### Task directions
A verbatim copy of each record is required.

Start of Study material

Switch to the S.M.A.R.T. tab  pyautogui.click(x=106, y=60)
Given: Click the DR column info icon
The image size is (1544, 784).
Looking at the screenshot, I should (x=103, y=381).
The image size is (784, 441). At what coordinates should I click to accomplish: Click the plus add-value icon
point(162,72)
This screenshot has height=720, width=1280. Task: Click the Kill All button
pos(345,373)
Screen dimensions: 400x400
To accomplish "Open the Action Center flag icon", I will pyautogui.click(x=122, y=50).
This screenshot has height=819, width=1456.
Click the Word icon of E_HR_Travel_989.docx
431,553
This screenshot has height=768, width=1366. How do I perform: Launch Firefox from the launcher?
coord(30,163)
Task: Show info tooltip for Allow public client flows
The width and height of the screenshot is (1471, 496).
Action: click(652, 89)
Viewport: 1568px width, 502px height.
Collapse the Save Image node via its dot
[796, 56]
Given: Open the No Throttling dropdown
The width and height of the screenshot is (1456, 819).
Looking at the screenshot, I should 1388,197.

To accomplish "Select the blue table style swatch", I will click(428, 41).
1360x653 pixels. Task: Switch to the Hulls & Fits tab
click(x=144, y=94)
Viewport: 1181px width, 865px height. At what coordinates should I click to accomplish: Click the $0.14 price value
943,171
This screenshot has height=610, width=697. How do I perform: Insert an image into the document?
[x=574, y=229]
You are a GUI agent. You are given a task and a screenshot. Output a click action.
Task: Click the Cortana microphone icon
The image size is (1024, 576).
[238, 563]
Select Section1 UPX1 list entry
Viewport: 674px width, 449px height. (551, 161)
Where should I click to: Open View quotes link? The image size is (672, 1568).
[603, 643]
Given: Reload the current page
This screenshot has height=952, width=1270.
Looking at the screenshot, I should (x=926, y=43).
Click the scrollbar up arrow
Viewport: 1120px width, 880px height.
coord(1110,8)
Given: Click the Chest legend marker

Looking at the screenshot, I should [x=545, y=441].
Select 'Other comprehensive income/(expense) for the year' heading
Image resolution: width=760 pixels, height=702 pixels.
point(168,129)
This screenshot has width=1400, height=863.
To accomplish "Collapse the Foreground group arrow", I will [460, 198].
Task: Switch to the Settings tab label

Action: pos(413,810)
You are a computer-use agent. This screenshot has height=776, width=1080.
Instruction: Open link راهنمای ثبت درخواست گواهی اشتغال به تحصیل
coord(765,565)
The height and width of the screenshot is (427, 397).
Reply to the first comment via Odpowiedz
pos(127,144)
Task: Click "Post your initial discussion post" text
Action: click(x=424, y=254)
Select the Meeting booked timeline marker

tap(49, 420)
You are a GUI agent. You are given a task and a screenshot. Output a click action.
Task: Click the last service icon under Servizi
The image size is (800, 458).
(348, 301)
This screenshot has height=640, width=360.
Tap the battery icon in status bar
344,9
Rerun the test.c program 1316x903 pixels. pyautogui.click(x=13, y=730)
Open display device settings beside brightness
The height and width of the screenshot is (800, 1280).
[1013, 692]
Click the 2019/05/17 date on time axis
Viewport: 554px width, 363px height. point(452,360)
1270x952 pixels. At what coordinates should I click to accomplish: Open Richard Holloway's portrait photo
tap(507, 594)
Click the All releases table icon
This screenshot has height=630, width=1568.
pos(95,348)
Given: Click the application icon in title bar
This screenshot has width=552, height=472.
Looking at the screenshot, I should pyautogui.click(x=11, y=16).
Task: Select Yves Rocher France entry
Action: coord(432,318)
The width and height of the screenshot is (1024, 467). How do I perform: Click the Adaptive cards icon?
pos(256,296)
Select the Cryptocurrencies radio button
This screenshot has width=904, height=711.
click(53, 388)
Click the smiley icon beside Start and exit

End of Study material

### Solution for this problem
Switch to the S.M.A.R.T. tab  pyautogui.click(x=106, y=60)
Given: Click the DR column info icon
The image size is (1544, 784).
Looking at the screenshot, I should (x=103, y=381).
The image size is (784, 441). At what coordinates should I click to accomplish: Click the plus add-value icon
point(162,72)
This screenshot has height=720, width=1280. Task: Click the Kill All button
pos(345,373)
Screen dimensions: 400x400
To accomplish "Open the Action Center flag icon", I will pyautogui.click(x=122, y=50).
This screenshot has height=819, width=1456.
Click the Word icon of E_HR_Travel_989.docx
431,553
This screenshot has height=768, width=1366. How do I perform: Launch Firefox from the launcher?
coord(30,163)
Task: Show info tooltip for Allow public client flows
The width and height of the screenshot is (1471, 496).
Action: click(652, 89)
Viewport: 1568px width, 502px height.
Collapse the Save Image node via its dot
[796, 56]
Given: Open the No Throttling dropdown
The width and height of the screenshot is (1456, 819).
Looking at the screenshot, I should 1388,197.

To accomplish "Select the blue table style swatch", I will click(428, 41).
1360x653 pixels. Task: Switch to the Hulls & Fits tab
click(x=144, y=94)
Viewport: 1181px width, 865px height. At what coordinates should I click to accomplish: Click the $0.14 price value
943,171
This screenshot has height=610, width=697. How do I perform: Insert an image into the document?
[x=574, y=229]
You are a GUI agent. You are given a task and a screenshot. Output a click action.
Task: Click the Cortana microphone icon
The image size is (1024, 576).
[238, 563]
Select Section1 UPX1 list entry
Viewport: 674px width, 449px height. (551, 161)
Where should I click to: Open View quotes link? The image size is (672, 1568).
[603, 643]
Given: Reload the current page
This screenshot has height=952, width=1270.
Looking at the screenshot, I should (x=926, y=43).
Click the scrollbar up arrow
Viewport: 1120px width, 880px height.
coord(1110,8)
Given: Click the Chest legend marker

Looking at the screenshot, I should [x=545, y=441].
Select 'Other comprehensive income/(expense) for the year' heading
Image resolution: width=760 pixels, height=702 pixels.
point(168,129)
This screenshot has width=1400, height=863.
To accomplish "Collapse the Foreground group arrow", I will [460, 198].
Task: Switch to the Settings tab label

Action: pos(413,810)
You are a computer-use agent. This screenshot has height=776, width=1080.
Instruction: Open link راهنمای ثبت درخواست گواهی اشتغال به تحصیل
coord(765,565)
The height and width of the screenshot is (427, 397).
Reply to the first comment via Odpowiedz
pos(127,144)
Task: Click "Post your initial discussion post" text
Action: click(x=424, y=254)
Select the Meeting booked timeline marker

tap(49, 420)
You are a GUI agent. You are given a task and a screenshot. Output a click action.
Task: Click the last service icon under Servizi
The image size is (800, 458).
(348, 301)
This screenshot has height=640, width=360.
Tap the battery icon in status bar
344,9
Rerun the test.c program 1316x903 pixels. pyautogui.click(x=13, y=730)
Open display device settings beside brightness
The height and width of the screenshot is (800, 1280).
[1013, 692]
Click the 2019/05/17 date on time axis
Viewport: 554px width, 363px height. point(452,360)
1270x952 pixels. At what coordinates should I click to accomplish: Open Richard Holloway's portrait photo
tap(507, 594)
Click the All releases table icon
This screenshot has height=630, width=1568.
pos(95,348)
Given: Click the application icon in title bar
This screenshot has width=552, height=472.
Looking at the screenshot, I should pyautogui.click(x=11, y=16).
Task: Select Yves Rocher France entry
Action: coord(432,318)
The width and height of the screenshot is (1024, 467). How do I perform: Click the Adaptive cards icon?
pos(256,296)
Select the Cryptocurrencies radio button
This screenshot has width=904, height=711.
click(53, 388)
Click the smiley icon beside Start and exit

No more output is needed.